Living The Off-Label Life
Professor Henry T. "Hank" Greely is quoted in a guest editorial column in The New York Times about the use of Ritalin and Adderall for off-label use to improve memory:
Cognitive enhancement — a practice typified by the widely reported abuse of psychostimulants by college students cramming for exams, and by the less reported but apparently growing use of mind-boosters like Provigil among in-the-know scientists and professors — goes against the grain of some of our most basic beliefs about fairness and meritocracy.

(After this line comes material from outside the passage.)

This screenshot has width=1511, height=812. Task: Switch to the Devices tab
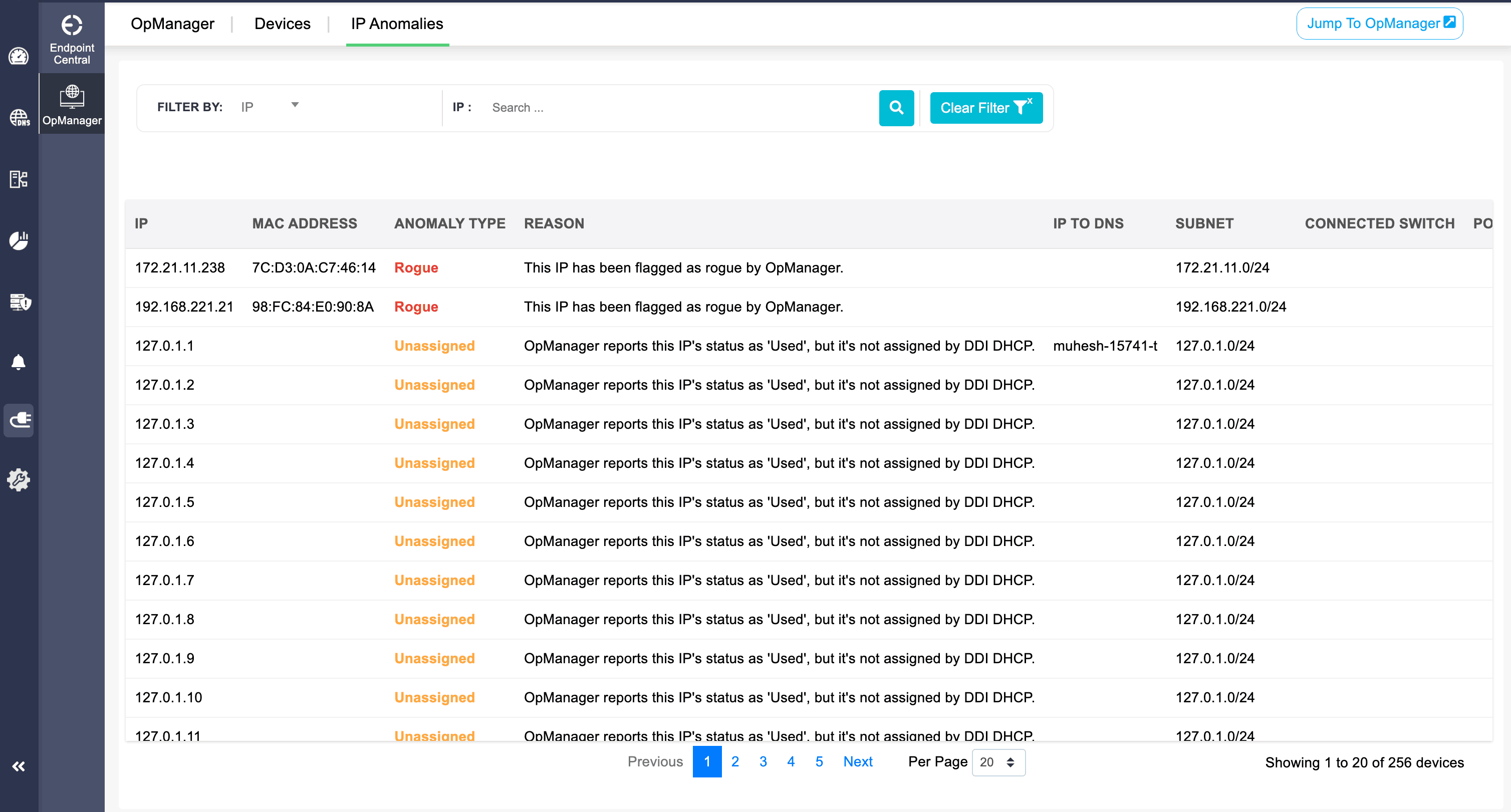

It seems to many people to be unnatural, inhuman, hubristic, pure cheating.
That's why when Henry Greely, director of Stanford Law School’s Center for Law and the Biosciences, published an article, with a host of co-authors, in the science journal Nature earlier this month suggesting that we ought to rethink our gut reactions and “accept the benefits of enhancement,” he was deluged with irate responses from readers.
“There were three kinds of e-mail reactions,” he told me in a phone interview last week. “‘How much crack are you smoking? How much money did your friends in pharma give you? How much crack did you get from your friends in pharma?’”
But Greely and his Nature co-authors suggest that such arguments are outdated and intellectually dishonest. We enhance our brain function all the time, they say — by drinking coffee, by eating nutritious food, by getting an education, even by getting a good night’s sleep. Taking brain-enhancing drugs should be viewed as just another step along that continuum, one that’s “morally equivalent” to such “other, more familiar, enhancements,” they write.